The Government has chosen to put into law a legal right for homes and businesses to demand high speed broadband by 2020. Under the new Universal Service Obligation, broadband providers will be legally required to provide broadband speeds of at least 10 Mbps to anyone requesting it, subject to a cost threshold.
In making this decision the Government has rejected an offer from BT to speed up their planned improvements to 1.1 million rural homes. Prior to the announcement there was uncertainty as to how the Government planned to meet their 2020 target.
Matt Hancock MP, Minister of State for Digital Policy at the Department for Digital, Culture, Media and Sport (DCMS), said:
“Access means you can phone up somebody, ask for it and then someone has the legal duty to deliver on that promise. It is about having the right to demand it, so it will be an on-demand programme… if you don’t go on the internet, aren’t interested, then you won’t phone up and demand this.”

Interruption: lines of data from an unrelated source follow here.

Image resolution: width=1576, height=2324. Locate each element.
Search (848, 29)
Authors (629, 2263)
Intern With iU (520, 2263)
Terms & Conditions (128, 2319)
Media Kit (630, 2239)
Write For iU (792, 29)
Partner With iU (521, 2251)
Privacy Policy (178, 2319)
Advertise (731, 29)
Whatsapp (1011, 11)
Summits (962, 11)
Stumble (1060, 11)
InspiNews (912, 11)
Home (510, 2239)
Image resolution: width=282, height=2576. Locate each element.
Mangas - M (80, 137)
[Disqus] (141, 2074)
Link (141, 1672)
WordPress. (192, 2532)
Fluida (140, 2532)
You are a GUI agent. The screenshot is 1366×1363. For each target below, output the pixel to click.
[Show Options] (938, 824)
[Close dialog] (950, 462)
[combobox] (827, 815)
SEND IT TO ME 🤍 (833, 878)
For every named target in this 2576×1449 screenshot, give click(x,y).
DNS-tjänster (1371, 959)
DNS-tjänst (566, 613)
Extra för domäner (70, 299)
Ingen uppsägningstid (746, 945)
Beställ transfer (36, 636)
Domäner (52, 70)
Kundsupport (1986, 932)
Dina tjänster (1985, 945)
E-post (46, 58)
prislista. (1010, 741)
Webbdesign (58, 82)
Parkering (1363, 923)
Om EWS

Rival internet providers welcomed the announcement. Tristia Harrison, TalkTalk’s Chief Executive, said the Government had made the “right” decision.
“By opting for formal regulation rather than weaker promises, ministers are guaranteeing consumers will get the minimum speeds they need at a price they can afford,” she said. “The whole industry now needs to work together to ensure customers see the benefits as quickly as possible.”